Dependency annotation generally follows Stanford Typed Dependencies, using the Basic, non-collapsed dependency inventory (prep → pobj, no crossing edges), as described in de Marneffe & Manning (2013). One frequent later addition adopted in this corpus too is the 'vocative' label, which attaches to the root of the sentence or utterance.
Instructions for some special cases follow below the list of labels.
The copula 'be' appears primarily in three constructions:
In the normal predicative construction, the nominal predicate 'B' is the root, and 'A' is the nsubj. The verb 'be' itself is a dependent of the predicate B and takes the label cop.
In the existential construction 'there is A', the verb 'be' is taken to mean 'exist', and is labeled as the root. The subject is A (nsubj) and expletive 'there' is labeled expl.
When the predicate is a prepositional phrase, the convention is to analyze 'be' as the root, taking the predicate's preposition as a prep, which in turn has a normal pobj. The motivation is to not have to interpret whether 'be' is used existentially with a locative, or in some other sense more like the 'A is B' construction.

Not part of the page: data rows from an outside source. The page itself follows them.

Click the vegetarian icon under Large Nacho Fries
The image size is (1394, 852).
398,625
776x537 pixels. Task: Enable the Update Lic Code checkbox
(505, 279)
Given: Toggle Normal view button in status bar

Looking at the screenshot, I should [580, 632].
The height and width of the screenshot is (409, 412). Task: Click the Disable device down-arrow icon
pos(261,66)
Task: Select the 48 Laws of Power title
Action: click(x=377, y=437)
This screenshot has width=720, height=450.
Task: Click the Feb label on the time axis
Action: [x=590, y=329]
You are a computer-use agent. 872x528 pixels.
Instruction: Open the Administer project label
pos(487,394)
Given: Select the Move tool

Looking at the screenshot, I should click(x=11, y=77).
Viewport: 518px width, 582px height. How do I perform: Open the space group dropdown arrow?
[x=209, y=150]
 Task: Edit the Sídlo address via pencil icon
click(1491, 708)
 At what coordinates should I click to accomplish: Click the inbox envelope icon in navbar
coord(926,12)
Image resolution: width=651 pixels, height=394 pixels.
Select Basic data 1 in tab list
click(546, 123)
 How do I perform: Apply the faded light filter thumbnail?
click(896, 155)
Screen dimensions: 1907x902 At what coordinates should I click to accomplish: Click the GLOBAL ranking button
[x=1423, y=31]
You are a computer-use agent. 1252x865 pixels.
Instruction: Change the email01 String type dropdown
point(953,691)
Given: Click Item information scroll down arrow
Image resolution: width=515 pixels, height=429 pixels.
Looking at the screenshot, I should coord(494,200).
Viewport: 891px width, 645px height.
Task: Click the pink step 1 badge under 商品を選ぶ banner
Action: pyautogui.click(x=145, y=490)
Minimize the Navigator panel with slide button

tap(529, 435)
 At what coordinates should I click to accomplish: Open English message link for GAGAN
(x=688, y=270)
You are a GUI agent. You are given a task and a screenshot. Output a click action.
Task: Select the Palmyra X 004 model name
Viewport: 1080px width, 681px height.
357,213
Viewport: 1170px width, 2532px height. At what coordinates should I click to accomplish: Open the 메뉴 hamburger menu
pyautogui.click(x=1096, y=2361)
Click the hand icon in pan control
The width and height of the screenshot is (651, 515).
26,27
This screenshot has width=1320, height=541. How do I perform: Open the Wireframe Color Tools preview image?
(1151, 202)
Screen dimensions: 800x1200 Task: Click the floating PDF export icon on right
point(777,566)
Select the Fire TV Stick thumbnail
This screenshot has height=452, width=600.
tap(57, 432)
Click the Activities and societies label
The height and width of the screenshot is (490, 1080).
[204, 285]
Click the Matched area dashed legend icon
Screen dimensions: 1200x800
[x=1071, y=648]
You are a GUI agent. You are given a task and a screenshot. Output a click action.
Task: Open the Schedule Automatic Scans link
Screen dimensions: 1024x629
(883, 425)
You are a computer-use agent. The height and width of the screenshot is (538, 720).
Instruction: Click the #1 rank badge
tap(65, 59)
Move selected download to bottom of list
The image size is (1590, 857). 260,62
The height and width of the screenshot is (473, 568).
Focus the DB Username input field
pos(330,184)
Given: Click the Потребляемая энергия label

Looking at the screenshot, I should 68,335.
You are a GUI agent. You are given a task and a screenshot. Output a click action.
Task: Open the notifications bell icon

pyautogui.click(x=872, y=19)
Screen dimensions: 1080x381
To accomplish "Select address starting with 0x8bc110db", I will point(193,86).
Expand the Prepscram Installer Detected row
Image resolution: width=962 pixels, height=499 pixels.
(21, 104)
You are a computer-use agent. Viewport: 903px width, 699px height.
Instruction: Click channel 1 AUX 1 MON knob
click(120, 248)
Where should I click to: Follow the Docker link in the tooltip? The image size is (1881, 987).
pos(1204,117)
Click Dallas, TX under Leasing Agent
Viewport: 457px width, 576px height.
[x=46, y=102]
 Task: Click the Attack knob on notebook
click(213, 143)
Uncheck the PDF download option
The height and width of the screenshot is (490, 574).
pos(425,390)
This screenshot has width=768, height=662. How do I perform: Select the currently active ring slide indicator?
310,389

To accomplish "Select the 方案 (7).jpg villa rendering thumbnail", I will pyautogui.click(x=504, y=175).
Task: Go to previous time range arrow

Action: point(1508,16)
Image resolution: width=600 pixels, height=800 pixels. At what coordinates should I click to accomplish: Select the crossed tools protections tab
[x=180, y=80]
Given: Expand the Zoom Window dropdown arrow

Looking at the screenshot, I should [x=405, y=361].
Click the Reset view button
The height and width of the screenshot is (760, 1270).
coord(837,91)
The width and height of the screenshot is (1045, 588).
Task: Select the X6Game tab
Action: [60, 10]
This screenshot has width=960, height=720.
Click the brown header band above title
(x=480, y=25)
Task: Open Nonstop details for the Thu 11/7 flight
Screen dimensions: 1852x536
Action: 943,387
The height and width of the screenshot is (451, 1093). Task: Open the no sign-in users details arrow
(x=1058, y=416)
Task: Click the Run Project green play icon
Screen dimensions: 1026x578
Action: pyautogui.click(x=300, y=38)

Dates with multiple coreferent parts are handled as appositions (appos). For example, “Sunday, the 13th”, constitutes two mentions of the same day. By 'rule of first dibs', the apposition goes from 'Sunday' to '13th'. Months with dates are treated as nn, i.e. 'October 15' is a type of '15' (note that October 15 is an instance of 'day', not 'month'). Years added to dates are seen as temporal modifiers of the day expression, and are labeled as tmod.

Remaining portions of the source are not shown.